Ocean uptake of anthropogenic CO2 in a general circulation. Biogeochemical model including isopycnal diffusion.

Abstract

The invasion of anthropogenic carbon dioxide (CO2) in the ocean is simulated with an ocean biogeochemical circulation model. The model includes an isopycnal diffusion scheme for realistic tracer distributions in the ocean interior. Anthropogenic CO2 is added to a one-box atmosphere in the course of a simulated time integration from the preindustrial state to the present day. The atmospheric CO2 concentration in the model increases and reaches 354 μatm in 1990. The ocean uptake of anthropogenic CO2 is 2.1 GtC year-1 of the anthropogenic CO2 emission of 6 GtC year-1. The subpolar and polar regions in the basins, the equatorial Pacific and the Southern Ocean are strong sinks.

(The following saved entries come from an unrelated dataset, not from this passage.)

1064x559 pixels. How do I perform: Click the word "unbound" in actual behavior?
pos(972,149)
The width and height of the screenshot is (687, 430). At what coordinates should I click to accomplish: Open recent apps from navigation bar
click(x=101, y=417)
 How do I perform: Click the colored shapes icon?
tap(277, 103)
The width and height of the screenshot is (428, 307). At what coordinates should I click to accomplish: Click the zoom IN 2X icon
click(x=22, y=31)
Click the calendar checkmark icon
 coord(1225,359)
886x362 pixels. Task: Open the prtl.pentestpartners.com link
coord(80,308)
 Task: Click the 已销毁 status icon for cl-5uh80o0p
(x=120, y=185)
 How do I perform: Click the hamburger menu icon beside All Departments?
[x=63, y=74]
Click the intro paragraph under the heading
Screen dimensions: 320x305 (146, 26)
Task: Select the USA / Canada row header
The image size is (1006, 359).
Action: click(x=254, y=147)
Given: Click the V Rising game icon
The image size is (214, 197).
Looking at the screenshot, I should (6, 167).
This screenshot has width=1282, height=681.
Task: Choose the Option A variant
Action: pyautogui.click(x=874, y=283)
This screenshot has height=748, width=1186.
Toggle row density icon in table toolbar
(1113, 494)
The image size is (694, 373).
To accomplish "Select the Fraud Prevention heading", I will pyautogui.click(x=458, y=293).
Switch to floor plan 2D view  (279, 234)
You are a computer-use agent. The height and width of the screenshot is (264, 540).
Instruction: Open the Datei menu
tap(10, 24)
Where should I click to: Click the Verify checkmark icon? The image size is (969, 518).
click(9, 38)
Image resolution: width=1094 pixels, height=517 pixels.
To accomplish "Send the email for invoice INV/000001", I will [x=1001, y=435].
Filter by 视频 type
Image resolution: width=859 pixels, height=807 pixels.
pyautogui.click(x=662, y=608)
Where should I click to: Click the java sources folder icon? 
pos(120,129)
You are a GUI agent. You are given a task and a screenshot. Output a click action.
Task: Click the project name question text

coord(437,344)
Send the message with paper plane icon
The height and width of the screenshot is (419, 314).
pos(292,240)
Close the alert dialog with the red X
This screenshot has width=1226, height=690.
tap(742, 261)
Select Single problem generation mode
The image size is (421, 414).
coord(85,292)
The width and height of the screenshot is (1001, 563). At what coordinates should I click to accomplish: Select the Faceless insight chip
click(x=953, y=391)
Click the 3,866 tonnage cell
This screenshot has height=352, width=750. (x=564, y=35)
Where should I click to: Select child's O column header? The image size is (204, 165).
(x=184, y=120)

In these regions deep waters, which are not equilibrated with atmospheric CO2, are supplied to the surface primarily by wind-driven upwelling. Much anthropogenic CO2 is accumulated in the subtropical gyres by Ekman convergence of surface waters and is transported to the depths in the North Atlantic through the deep western boundary current, respectively. These results are consistent with previous observational and model studies. The isopycnal diffusion in the model plays an important role in the uptake of anthropogenic CO2 at subpolar and polar latitudes and in its transport to the depths. The time integration into the future indicates that advection by the North Atlantic Deep Water is most effective in the century-scale transport of anthropogenic CO2 into the ocean interior. Central regions of subtropical gyres become filled with anthropogenic CO2 and are less effective for the uptake of anthropogenic CO2.